As you can see, Greetings is really just a wrapper for an ArrayObject. It makes sure that we cannot add anything else but objects implementing the Greeting interface to the collection. And it also allows us to pick a random Greeting from the collection. It also makes sure that you always get a Greeting from the call to getRandomGreeting by returning the NullGreeting. This is awesome, because without that you would have to do

$greeting = $greetings->getRandomGreeting(); if(NULL !== $greeting) {     echo $greeting->getMessage(); } 

in order to avoid a "Fatal Error: Trying to call method on non-object" when the getRandomGreeting method did not return a Greeting object (when there is no Greeting in the Greetings class yet).
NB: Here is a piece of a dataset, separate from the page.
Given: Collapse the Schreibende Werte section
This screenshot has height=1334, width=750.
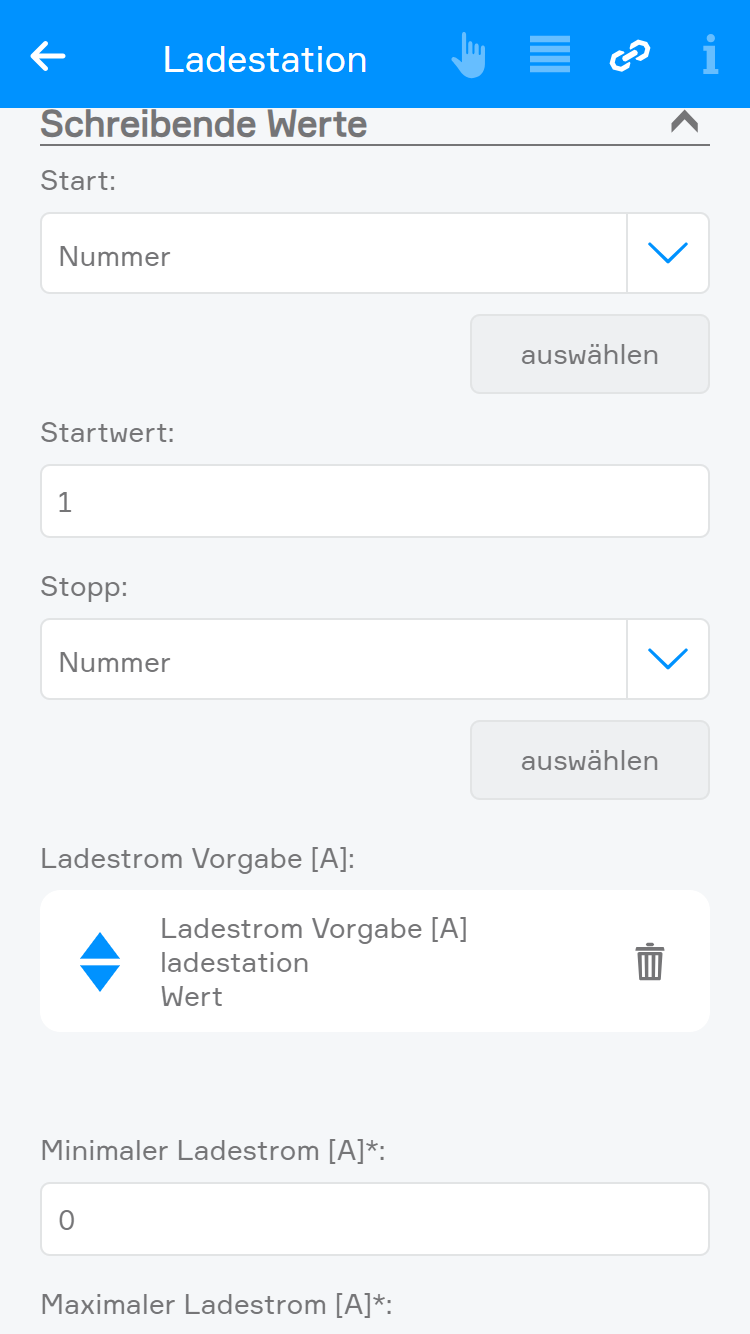Looking at the screenshot, I should 684,123.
The class has no other responsibility than that. If you are unsure if your class is doing too much or has methods that should better be on some other object, look at the methods in that class. Do they work with a property of that class? If not, you should probably move that method.

Getting it done

Now to finally put all that code to use, we add our Person class now. Since we want to make sure we can call a getName method on it, we create an interface before doing so

interface Named {     public function getName(); } 

We could have named that interface IPerson or whatever but it only has one method getName and the most fitting name is Named then, because any class implementing that interface is a named thing, including, but not limited to our Person class:

class Person implements Named {     protected $name;     protected $greeting;     public function __construct($name, Greeting $greeting)     {         $this->name = $name;         $this->greeting = $greeting;     }     public function getName()     {         return $this->name;     }     public function greet(Named $greetable)     {         return trim(sprintf(             '%s %s',             $this->greeting->getGreeting(),             $greetable->getName()         ));     } } 

Our Person has a required name and we demand it to have a Greeting as well. All it can do besides returning it's name is greet another Named thing, likely another person. And that's it.
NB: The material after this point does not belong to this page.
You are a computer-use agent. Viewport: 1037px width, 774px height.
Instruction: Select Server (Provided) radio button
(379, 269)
To put that all together now:

$greetings->addGreeting($greetingsFactory->createGreeting('Hi')); $greetings->addGreeting($greetingsFactory->createGreeting('Howdy')); $greetings->addGreeting($greetingsFactory->createGreeting('Hello')); $john = new Person('John Doe', $greetings->getRandomGreeting()); $jane = new Person('Jane Doe', $greetings->getRandomGreeting());  echo $john->greet($jane),       PHP_EOL,       $jane->greet($john); 

Live Demo on Codepad

Granted that's quite a lot of code for a very simple thing to do. Some will call it overengineered. But you asked for correct OOP and while I am sure there is still room for improvement, it's quite proper and SOLID in my book. And it's easy to maintain now, because the responsibilities are closer to where they should be.